> **TASK OBJECTIVE**
The reply should be an exact transcription of every record.

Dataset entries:
--------------------
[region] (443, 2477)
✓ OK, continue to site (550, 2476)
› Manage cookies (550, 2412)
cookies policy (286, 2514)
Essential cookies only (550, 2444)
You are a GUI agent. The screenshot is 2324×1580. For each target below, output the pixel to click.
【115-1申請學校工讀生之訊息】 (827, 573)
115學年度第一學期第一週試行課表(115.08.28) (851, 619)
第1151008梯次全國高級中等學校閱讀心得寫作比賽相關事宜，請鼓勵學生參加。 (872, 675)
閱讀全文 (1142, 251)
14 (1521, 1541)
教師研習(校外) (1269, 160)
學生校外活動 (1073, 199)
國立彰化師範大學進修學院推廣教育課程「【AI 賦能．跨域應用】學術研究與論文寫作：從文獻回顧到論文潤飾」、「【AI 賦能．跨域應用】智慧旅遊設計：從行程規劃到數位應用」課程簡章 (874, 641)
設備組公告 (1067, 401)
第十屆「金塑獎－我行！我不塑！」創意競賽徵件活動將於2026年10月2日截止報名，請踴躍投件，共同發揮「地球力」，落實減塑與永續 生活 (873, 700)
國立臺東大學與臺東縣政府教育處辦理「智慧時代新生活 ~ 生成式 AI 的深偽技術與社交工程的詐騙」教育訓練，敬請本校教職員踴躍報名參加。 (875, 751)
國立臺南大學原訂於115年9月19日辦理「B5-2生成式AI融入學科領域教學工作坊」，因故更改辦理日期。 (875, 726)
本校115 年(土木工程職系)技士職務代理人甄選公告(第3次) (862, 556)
--------------------
> **EXERCISE RESULT**
[region] (443, 2477)
✓ OK, continue to site (550, 2476)
› Manage cookies (550, 2412)
cookies policy (286, 2514)
Essential cookies only (550, 2444)
You are a GUI agent. The screenshot is 2324×1580. For each target below, output the pixel to click.
【115-1申請學校工讀生之訊息】 (827, 573)
115學年度第一學期第一週試行課表(115.08.28) (851, 619)
第1151008梯次全國高級中等學校閱讀心得寫作比賽相關事宜，請鼓勵學生參加。 (872, 675)
閱讀全文 (1142, 251)
14 (1521, 1541)
教師研習(校外) (1269, 160)
學生校外活動 (1073, 199)
國立彰化師範大學進修學院推廣教育課程「【AI 賦能．跨域應用】學術研究與論文寫作：從文獻回顧到論文潤飾」、「【AI 賦能．跨域應用】智慧旅遊設計：從行程規劃到數位應用」課程簡章 (874, 641)
設備組公告 (1067, 401)
第十屆「金塑獎－我行！我不塑！」創意競賽徵件活動將於2026年10月2日截止報名，請踴躍投件，共同發揮「地球力」，落實減塑與永續 生活 (873, 700)
國立臺東大學與臺東縣政府教育處辦理「智慧時代新生活 ~ 生成式 AI 的深偽技術與社交工程的詐騙」教育訓練，敬請本校教職員踴躍報名參加。 (875, 751)
國立臺南大學原訂於115年9月19日辦理「B5-2生成式AI融入學科領域教學工作坊」，因故更改辦理日期。 (875, 726)
本校115 年(土木工程職系)技士職務代理人甄選公告(第3次) (862, 556)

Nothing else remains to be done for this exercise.